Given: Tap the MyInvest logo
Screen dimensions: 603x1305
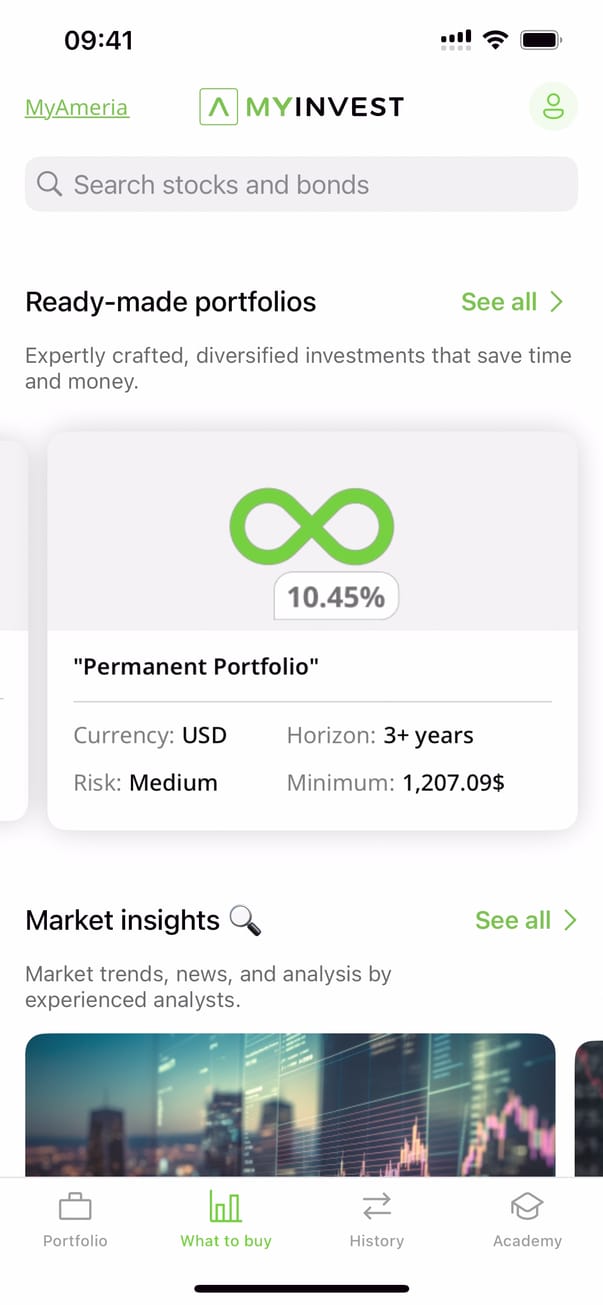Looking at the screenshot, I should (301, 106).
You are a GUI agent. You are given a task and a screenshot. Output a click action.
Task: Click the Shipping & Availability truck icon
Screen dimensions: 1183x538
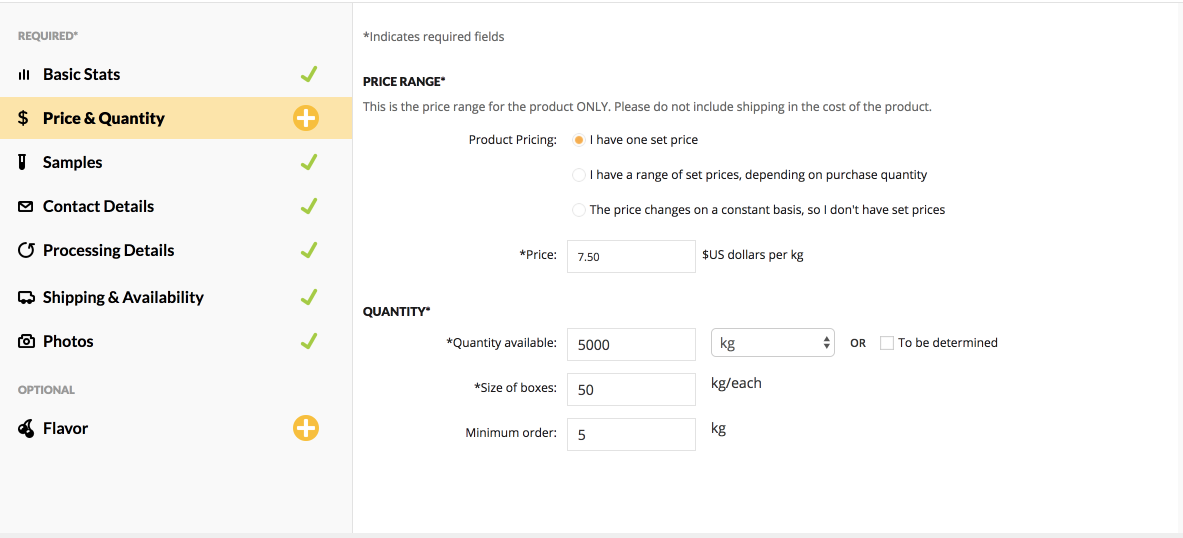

What the exercise asks:
Once the pictures are set aside, copy the remaining text of every entry exactly.

Solution to this exercise:
Given: Tap the MyInvest logo
Screen dimensions: 603x1305
Looking at the screenshot, I should (301, 106).
You are a GUI agent. You are given a task and a screenshot. Output a click action.
Task: Click the Shipping & Availability truck icon
Screen dimensions: 1183x538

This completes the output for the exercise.